A Commentary by John Stott.
 
Galatians 3:1-9.  The folly of the Galatians.
 
      Throughout most of chapters 1 and 2 Paul has been stoutly defending the divine origin of his apostolic mission and message. They had been derived from God, he insists, and were independent of men.
      Now he comes back to the Galatians, and to their unfaithfulness to the gospel as a result of the corrupting influence of the false teachers. Verse 1: ‘O foolish Galatians!’ Verse 3: ‘Are you so foolish?’ Or, as J.B.Phillips puts it, ‘O you dear idiots of Galatia... surely you can’t be so idiotic...?’ The Galatians’ turning away from the gospel, therefore, was not only a kind of spiritual treason (1:6), but also an act of folly. Indeed, so stupid was it that Paul wonders if some sorcerer ‘has bewitched’ them or ‘has been casting a spell’ (JBP) over them. His question is partly rhetorical, because he knows only too well about the activities of the false teachers. But perhaps he uses the singular (‘who...?) because behind these false teachers he detects the activity of the devil himself, the deceiving spirit, whom the Lord Jesus called ‘a liar and the father of lies’ (Jn.8:44). Much of our Christian stupidity in grasping and applying the gospel may be due to spells which he casts.
      What have the Galatians done, which leads Paul to complain of their senselessness and to ask if they have been bewitched? They have yielded to the teaching of the Judaizers. Having embraced the truth at the beginning (that sinners are justified by grace, in Christ, through faith), they have now adopted the view that circumcision and the works of the law are also necessary for justification.
      The essence of Paul’s argument is that their new position is a contradiction of the gospel. The reason for his astonishment at their folly is that before their very eyes Jesus Christ has been ‘publicly portrayed as crucified’. It is not just that Christ was publicly portrayed before their eyes, but that He was portrayed before them *as crucified* (an emphatic participle at the end of the sentence). It is possible that Paul is making a further  allusion to their having been bewitched. He seems to be asking how some sorcerer could have put them under the spell of an evil eye, when before their very eyes Christ has been portrayed as crucified.
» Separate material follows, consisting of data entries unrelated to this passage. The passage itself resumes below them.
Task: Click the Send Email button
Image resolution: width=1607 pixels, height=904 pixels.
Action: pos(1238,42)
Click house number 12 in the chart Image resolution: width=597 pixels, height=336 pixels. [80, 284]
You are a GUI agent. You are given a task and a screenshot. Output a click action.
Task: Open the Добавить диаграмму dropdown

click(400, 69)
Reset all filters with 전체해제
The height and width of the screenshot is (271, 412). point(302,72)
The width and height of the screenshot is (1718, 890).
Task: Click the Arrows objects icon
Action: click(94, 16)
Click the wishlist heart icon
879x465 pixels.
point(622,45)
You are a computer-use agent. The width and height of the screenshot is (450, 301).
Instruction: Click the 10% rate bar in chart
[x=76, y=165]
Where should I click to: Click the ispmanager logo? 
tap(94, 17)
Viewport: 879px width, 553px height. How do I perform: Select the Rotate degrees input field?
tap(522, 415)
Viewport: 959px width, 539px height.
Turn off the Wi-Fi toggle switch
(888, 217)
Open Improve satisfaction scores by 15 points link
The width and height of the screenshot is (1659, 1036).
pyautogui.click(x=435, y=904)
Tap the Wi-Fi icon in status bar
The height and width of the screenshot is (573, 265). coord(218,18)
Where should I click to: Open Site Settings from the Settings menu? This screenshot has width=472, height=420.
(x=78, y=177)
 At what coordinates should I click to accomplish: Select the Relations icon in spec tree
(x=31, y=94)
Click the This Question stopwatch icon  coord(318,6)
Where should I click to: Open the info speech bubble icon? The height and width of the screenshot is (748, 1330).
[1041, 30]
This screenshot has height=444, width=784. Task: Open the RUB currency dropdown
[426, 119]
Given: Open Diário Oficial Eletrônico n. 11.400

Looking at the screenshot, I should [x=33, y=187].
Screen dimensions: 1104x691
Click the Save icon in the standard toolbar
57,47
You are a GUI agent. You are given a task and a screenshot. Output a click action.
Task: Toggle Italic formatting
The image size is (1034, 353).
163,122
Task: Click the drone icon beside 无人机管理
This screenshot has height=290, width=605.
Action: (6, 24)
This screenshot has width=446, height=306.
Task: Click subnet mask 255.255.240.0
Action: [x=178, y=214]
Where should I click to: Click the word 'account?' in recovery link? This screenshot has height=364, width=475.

      This, then, is the gospel. It is not a general instruction about the Jesus of history, but a specific proclamation of Jesus Christ as crucified (cf. 1 Cor. 1:23; 2:2). The force of the perfect tense of the participle (*estauromenos*) is that Christ’s work was completed on the cross, and that the benefits of His crucifixion are for ever fresh, valid and available. Sinners may be justified before God and by God, not because of any works of their own, but because of the atoning work of Christ; not because of anything that they have done or could do, but because of what Christ did once, when He died. The gospel is not good advice to men, but good news about Christ; not an invitation to us to do anything, but a declaration of what God has done; not a demand, but an offer.
      And if the Galatians had grasped the gospel of Christ crucified, that on the cross Christ did everything necessary for our salvation, they would have realized that the only thing required of them was to receive the good news by faith. To add good works to the work of Christ was an offence to His finished work, as we saw in 2:21.
      Paul now exposes the senselessness of the Galatians. They should have resisted the spell of whoever was bewitching them. They knew perfectly well that the gospel is received by faith alone, since their own experience (verses 2-5) and the plain teaching of Scripture (verses 6-9) had told them so.